- [ページ抜粋]
○ ○ ○ ○ ○
日本版を見る前に視聴。(昔昔に見たのだが記憶がほとんどないので再視聴。)

社会風刺が土台となったシチュエーションサスペンス。集まったメンバーはそれぞれ社会の集団を表していて、「ああこういうクラスタいるいる」と膝を打つのが楽しい。警察官の男は家族を大事にする保守派で全体主義的。医者の女は弱者を大切にする革新派で個人主義的。設計の男はペシミストだが希望を失ってはいない独身男性、学生の女は(一分野に秀でていたり可能性を秘めている一方)まだ視野は狭い若者。そして障害を持つ男は一見お荷物だが……。
最初は協力するもぶつかっていく様はまさに社会!という感じで面白い。
(去年見た「プラットフォーム」も作りは同じ。こういう構造好きだなあ。)

一方で主義主張を通そうとするあまり人物の考えや感情が飛躍するシーンがちょこちょこある。
○ ○ ○ ○ ○
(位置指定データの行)
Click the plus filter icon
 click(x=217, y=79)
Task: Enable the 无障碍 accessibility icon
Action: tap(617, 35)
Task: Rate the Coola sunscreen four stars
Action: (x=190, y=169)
○ ○ ○ ○ ○
- [課題の詳細] 映画の感想文から、「社会風刺が土台となったシチュ」で始まり「(去年見た「プラットフォーム」も作りは同じ。こういう構造好きだなあ。)」で終わる部分を一字一句違えずに書き写すこと。

- [出力結果]
社会風刺が土台となったシチュエーションサスペンス。集まったメンバーはそれぞれ社会の集団を表していて、「ああこういうクラスタいるいる」と膝を打つのが楽しい。警察官の男は家族を大事にする保守派で全体主義的。医者の女は弱者を大切にする革新派で個人主義的。設計の男はペシミストだが希望を失ってはいない独身男性、学生の女は(一分野に秀でていたり可能性を秘めている一方)まだ視野は狭い若者。そして障害を持つ男は一見お荷物だが……。
最初は協力するもぶつかっていく様はまさに社会!という感じで面白い。
(去年見た「プラットフォーム」も作りは同じ。こういう構造好きだなあ。)